Data: Begin

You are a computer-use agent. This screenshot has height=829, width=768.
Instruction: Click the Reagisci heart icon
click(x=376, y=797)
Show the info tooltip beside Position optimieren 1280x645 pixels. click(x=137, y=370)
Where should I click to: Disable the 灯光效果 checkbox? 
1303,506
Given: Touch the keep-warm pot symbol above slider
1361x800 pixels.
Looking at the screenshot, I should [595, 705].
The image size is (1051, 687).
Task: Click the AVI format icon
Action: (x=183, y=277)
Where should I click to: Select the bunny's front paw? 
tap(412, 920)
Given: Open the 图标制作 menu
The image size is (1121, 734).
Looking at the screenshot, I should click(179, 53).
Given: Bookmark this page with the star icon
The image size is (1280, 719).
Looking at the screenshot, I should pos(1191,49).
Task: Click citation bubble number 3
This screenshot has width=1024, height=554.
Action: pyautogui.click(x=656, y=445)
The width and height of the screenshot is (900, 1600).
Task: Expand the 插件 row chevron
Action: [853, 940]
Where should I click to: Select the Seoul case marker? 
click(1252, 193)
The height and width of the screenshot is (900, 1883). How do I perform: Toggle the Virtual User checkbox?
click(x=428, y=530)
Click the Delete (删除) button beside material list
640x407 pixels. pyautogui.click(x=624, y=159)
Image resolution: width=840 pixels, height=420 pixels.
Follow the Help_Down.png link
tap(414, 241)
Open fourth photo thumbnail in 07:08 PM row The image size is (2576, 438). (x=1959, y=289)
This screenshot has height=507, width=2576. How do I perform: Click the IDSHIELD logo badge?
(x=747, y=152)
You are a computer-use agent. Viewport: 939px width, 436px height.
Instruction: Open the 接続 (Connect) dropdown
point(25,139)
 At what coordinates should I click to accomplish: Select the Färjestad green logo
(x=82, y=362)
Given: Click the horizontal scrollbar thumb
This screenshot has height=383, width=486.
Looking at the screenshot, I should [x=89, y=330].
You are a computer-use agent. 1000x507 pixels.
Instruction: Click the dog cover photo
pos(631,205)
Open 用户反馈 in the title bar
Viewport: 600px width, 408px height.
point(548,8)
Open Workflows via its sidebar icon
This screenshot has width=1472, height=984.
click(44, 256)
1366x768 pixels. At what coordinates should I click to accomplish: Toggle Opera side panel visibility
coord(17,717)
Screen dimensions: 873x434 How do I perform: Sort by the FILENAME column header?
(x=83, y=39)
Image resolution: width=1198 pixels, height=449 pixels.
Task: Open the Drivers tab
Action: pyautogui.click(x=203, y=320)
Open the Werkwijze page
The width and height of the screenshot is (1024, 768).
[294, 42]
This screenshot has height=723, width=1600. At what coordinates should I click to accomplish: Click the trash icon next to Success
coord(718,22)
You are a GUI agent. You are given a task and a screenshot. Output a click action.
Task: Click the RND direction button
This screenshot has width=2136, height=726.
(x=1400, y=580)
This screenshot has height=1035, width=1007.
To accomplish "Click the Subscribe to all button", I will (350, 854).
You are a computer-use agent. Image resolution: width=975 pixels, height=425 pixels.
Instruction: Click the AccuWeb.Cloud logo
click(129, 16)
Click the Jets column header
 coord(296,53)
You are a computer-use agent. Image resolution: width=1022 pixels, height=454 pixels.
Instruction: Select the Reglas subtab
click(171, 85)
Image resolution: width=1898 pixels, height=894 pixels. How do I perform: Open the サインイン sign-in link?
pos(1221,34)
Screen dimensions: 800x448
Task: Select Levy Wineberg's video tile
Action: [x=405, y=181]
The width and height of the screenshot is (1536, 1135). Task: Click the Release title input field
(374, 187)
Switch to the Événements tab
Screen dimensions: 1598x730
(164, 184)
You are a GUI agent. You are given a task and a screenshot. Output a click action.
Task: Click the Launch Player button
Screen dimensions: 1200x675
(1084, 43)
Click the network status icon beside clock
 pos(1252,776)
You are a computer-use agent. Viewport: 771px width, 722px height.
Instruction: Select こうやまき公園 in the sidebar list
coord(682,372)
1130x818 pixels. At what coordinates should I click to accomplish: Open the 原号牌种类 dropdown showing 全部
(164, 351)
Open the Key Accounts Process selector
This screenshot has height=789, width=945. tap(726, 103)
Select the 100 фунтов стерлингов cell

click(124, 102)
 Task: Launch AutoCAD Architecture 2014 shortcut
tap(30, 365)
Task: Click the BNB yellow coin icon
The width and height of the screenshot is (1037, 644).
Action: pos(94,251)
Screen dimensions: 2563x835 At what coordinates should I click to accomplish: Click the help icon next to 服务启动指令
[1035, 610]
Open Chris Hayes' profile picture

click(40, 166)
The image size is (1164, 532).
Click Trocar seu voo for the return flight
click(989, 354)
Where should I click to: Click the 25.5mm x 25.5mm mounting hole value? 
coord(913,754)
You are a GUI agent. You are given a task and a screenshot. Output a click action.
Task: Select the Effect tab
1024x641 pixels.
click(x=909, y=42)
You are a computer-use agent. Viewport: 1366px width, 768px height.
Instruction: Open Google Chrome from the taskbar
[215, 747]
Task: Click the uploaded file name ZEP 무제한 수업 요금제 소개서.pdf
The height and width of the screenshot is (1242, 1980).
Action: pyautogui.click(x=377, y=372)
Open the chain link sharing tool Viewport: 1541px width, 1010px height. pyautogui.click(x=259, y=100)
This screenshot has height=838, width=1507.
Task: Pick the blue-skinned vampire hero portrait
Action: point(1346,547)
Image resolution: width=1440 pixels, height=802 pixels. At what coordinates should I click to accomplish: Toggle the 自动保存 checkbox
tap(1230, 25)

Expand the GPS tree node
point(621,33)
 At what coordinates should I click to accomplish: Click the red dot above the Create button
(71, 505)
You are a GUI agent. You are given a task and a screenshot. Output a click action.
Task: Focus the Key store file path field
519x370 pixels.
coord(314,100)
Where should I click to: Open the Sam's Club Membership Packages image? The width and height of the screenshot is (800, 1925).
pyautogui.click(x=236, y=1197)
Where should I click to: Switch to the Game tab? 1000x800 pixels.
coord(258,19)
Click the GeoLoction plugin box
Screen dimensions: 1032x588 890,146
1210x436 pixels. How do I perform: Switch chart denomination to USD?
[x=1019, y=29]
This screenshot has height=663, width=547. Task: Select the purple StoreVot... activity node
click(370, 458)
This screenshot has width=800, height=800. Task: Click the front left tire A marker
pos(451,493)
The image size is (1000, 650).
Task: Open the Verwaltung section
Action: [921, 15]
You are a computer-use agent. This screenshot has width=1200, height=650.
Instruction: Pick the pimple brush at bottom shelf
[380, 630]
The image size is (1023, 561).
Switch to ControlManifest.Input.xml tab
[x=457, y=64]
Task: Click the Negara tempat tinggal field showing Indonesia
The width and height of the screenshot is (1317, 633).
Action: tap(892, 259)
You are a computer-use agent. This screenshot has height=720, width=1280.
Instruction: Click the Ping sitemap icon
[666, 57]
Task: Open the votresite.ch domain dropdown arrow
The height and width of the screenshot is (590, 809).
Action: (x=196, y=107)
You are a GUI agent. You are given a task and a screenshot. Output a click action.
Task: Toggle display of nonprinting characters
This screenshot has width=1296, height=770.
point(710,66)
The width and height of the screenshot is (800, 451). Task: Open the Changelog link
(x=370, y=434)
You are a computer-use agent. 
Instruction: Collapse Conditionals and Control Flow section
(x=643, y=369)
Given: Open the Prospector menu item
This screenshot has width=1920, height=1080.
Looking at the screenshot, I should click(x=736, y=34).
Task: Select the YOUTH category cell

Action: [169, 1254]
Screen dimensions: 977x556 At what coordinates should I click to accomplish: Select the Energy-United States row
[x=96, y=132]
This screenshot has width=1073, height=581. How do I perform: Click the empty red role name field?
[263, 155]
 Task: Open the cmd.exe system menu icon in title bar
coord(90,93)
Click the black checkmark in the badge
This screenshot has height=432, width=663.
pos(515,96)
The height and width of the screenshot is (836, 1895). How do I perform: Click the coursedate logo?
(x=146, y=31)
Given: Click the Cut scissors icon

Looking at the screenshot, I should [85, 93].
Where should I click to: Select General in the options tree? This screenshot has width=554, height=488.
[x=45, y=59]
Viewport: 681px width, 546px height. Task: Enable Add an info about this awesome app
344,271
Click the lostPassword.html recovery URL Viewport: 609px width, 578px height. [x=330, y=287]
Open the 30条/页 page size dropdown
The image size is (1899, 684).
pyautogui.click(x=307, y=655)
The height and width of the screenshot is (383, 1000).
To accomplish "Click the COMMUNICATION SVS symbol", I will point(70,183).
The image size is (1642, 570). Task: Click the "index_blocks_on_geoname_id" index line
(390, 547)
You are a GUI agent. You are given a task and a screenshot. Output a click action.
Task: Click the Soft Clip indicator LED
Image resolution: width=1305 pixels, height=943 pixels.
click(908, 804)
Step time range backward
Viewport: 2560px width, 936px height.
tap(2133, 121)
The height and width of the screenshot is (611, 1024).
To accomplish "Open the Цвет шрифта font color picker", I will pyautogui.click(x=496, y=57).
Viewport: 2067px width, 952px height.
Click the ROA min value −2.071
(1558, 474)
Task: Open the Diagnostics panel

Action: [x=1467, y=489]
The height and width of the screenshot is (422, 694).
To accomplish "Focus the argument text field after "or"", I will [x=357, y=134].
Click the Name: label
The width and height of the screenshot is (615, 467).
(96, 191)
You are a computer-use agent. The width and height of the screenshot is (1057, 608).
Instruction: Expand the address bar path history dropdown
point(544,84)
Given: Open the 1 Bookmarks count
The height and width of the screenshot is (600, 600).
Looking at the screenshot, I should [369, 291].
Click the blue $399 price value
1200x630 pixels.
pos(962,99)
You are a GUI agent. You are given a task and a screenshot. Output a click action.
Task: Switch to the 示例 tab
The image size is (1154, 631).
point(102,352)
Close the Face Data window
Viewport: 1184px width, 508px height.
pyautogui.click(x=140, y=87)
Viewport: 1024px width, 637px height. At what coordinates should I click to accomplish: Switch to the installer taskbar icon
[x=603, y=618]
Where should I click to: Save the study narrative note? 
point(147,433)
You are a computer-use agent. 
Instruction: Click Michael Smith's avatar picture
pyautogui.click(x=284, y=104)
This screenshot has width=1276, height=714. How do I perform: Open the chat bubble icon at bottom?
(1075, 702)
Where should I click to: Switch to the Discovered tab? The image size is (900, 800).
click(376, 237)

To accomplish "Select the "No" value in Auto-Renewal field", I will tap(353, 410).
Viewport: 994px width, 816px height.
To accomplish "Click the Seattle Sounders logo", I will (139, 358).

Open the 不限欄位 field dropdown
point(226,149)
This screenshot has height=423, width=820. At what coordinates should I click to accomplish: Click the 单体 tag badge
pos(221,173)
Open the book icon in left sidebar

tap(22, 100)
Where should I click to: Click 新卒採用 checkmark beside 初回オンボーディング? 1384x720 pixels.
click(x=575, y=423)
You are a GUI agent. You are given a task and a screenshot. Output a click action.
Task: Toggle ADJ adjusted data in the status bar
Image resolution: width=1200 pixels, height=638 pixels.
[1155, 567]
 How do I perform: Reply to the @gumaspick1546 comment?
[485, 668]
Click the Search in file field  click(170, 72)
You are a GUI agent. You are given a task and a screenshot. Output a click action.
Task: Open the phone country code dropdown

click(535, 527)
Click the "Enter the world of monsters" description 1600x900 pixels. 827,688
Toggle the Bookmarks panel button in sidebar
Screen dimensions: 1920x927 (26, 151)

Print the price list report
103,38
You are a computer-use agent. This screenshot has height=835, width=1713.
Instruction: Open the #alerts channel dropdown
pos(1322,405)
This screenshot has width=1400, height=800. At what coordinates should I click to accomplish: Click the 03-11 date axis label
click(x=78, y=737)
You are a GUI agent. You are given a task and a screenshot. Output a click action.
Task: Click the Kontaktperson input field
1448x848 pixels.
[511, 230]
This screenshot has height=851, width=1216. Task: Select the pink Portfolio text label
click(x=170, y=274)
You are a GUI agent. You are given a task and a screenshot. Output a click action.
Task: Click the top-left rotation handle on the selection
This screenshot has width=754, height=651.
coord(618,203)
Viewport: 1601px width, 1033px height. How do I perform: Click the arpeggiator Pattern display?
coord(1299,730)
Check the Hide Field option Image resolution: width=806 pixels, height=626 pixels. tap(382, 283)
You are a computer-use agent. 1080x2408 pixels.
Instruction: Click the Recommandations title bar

Data: End

> _Work task_
Copy all the lines from the data above that hold the word "symbol".

> _Exercise solution_
Given: Touch the keep-warm pot symbol above slider
To accomplish "Click the COMMUNICATION SVS symbol", I will point(70,183).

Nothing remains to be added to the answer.